Algorithmic Game Theory BAI405D
Course Code: BAI405D
Credits: 03
CIE Marks: 50
SEE Marks: 50
Total Marks: 100
Exam Hours: 03
Total Hours of Pedagogy: 40H
Teaching Hours/Weeks: [L:T:P:S] 2:2:0:0
Introduction to Strategic Games: What is game theory? The theory of rational choice, Strategic games; Examples: The prisoner’s dilemma, Bach or Stravinsky, Matching pennies; Nash equilibrium; Examples of Nash equilibrium; Best response functions; Dominated actions.
Introduction: Strategic games in which players may randomize; Mixed strategy Nash equilibrium; Dominated actions; Pure equilibrium when randomization is allowed. Illustration: Expert Diagnosis; Equilibrium in a single population.
Extensive games with perfect information: Strategies and outcomes; Nash equilibrium; Subgame perfect equilibrium; Finding sub-game perfect equilibria of finite horizon games: Backward induction; Illustrations: The ultimatum game, Stackelberg’s model of duopoly.

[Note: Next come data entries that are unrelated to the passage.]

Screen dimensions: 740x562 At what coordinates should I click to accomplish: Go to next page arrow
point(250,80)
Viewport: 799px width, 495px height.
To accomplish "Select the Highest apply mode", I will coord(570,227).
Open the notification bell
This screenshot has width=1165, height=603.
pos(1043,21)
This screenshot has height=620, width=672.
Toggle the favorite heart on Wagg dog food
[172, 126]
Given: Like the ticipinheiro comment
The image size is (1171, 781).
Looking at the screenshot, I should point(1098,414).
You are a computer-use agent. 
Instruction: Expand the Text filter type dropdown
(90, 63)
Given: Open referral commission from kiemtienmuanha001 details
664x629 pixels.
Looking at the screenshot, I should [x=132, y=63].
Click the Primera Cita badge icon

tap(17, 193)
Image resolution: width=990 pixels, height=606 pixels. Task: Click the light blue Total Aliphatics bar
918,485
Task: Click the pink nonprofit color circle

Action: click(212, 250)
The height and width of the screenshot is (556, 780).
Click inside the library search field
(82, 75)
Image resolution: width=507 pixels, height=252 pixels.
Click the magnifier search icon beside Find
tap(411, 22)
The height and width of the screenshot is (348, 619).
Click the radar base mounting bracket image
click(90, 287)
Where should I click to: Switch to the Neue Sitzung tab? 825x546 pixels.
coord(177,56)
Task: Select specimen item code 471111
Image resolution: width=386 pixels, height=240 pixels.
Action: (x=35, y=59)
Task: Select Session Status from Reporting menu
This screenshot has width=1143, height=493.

Bayesian Games: Motivational examples; General definitions; Two examples concerning information; Illustrations: Cournot’s duopoly game with imperfect information, Providing a public good; Auctions: Auctions with an arbitrary distribution of valuations.
Competitive Games: Strictly competitive games and maximization. Repeated games: The main idea; Preferences; Repeated games; Finitely and infinitely repeated Prisoner’s dilemma; Strategies in an infinitely repeated Prisoner’s dilemma; Nash equilibrium of an infinitely repeated Prisoner’s dilemma, Nash equilibrium payoffs of an infinitely repeated Prisoner’s dilemma.